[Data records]

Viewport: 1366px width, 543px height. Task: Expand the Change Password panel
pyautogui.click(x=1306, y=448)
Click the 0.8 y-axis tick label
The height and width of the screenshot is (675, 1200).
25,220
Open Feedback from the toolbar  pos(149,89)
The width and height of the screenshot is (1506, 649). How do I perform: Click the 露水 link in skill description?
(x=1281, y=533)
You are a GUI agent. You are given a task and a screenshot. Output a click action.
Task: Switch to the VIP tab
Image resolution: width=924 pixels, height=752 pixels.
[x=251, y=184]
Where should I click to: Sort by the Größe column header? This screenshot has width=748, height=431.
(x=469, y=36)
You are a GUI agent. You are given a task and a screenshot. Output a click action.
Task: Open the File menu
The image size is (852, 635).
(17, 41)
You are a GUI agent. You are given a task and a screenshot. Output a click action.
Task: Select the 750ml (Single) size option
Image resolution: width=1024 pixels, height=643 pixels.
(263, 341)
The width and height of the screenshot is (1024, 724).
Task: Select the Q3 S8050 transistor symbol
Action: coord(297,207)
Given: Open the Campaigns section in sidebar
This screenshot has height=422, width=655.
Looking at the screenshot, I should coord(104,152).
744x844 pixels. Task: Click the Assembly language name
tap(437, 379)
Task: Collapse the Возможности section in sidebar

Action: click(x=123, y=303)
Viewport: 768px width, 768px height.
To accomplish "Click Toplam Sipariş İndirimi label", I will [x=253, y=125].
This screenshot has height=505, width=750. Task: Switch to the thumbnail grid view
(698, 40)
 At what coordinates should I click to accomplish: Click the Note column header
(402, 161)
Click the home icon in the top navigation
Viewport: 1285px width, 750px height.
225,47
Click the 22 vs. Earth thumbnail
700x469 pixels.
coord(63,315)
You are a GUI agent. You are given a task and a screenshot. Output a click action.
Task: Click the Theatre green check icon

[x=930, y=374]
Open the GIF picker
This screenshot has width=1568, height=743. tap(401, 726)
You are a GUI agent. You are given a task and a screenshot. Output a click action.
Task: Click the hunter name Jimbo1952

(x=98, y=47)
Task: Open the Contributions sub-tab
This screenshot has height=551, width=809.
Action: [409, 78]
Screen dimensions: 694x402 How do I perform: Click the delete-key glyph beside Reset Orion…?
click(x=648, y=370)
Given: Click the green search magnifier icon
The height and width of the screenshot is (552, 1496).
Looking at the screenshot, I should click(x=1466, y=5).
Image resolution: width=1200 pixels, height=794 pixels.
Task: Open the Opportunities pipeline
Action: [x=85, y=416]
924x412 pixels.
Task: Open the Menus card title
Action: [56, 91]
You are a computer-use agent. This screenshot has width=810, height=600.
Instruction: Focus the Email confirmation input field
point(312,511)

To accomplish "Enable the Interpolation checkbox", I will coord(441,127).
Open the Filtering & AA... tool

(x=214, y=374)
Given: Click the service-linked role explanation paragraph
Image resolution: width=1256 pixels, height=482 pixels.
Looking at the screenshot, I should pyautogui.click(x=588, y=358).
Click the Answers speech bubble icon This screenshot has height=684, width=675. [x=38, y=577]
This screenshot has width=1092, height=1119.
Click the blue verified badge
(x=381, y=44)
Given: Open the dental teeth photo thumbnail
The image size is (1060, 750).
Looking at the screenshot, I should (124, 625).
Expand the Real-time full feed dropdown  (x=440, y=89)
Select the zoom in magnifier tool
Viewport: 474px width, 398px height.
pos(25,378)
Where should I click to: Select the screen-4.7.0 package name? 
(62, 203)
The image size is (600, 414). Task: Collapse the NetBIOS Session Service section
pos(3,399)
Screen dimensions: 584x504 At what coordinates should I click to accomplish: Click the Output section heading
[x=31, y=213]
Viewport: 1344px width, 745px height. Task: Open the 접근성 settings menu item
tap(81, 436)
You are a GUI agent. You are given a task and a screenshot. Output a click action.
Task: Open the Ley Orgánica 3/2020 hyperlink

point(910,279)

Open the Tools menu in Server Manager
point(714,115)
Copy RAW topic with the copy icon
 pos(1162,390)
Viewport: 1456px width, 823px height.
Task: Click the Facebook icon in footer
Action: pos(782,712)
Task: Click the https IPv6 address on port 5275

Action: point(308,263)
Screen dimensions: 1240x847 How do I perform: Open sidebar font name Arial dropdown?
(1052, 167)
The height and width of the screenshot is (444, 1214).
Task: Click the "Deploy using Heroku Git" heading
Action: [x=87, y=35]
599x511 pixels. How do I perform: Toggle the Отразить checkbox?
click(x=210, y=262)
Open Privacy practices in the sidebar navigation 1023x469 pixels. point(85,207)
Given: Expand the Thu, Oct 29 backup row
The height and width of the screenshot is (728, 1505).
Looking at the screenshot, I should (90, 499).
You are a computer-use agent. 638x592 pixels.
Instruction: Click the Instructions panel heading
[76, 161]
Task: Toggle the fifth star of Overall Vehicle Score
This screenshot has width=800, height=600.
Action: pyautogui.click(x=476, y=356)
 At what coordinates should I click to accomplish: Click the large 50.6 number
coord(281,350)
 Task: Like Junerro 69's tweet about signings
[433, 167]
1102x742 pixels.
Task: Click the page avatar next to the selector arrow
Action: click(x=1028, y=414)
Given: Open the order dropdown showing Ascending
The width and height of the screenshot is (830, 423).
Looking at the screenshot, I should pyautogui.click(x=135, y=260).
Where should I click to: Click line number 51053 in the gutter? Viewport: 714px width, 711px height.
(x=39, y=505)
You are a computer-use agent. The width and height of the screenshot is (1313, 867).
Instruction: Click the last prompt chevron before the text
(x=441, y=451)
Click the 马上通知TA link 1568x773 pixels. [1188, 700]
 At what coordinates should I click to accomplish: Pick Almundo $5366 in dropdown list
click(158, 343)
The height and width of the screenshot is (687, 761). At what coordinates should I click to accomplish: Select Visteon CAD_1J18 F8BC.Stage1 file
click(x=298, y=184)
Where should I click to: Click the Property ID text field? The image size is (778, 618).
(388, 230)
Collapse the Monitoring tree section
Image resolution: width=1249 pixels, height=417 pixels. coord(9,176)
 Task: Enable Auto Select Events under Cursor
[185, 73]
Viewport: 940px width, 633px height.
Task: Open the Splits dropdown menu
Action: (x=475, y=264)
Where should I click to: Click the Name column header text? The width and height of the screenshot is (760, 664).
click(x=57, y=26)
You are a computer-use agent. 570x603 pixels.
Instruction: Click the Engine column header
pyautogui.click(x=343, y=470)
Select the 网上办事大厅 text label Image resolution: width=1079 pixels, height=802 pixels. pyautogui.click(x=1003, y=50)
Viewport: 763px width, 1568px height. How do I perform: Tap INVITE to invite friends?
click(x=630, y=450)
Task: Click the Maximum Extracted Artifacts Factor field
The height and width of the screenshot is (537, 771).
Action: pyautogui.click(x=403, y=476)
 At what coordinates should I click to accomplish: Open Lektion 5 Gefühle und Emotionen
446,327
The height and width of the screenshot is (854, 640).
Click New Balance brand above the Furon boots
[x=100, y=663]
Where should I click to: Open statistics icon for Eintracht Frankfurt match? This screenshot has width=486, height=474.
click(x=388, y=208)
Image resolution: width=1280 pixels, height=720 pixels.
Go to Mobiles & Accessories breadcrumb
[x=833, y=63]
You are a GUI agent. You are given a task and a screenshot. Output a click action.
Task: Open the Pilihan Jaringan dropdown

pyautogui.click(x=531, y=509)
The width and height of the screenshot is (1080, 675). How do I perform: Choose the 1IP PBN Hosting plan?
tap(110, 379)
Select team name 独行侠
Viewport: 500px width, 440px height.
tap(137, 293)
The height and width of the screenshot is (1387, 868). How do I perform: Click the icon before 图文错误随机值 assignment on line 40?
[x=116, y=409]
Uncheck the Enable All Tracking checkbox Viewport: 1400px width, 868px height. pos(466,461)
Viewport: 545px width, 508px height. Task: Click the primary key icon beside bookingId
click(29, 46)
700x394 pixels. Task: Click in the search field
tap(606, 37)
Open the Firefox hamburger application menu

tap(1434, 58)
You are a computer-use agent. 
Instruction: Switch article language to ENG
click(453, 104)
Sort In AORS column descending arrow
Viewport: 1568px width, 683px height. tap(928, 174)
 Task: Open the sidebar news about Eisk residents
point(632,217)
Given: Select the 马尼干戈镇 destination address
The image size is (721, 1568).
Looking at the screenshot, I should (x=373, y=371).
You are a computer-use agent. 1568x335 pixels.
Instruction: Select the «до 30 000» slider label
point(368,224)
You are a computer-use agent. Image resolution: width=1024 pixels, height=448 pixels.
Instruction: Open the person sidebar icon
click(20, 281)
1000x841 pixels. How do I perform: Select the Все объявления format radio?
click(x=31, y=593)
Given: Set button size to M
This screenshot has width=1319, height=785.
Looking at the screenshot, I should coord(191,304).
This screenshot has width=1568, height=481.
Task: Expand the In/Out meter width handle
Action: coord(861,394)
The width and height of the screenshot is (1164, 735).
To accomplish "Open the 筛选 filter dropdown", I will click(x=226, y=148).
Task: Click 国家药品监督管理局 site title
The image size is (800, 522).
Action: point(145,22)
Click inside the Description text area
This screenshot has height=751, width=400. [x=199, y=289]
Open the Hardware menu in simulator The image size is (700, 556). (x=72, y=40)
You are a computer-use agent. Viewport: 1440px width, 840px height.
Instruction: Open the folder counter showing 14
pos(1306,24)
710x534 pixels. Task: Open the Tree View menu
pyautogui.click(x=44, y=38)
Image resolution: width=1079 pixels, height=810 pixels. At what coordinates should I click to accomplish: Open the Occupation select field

**Action item:**
What lines of the preceding data include the string "navigation"? Pull them out.

**Reply to the task:**
Click the home icon in the top navigation
Open Privacy practices in the sidebar navigation 1023x469 pixels. point(85,207)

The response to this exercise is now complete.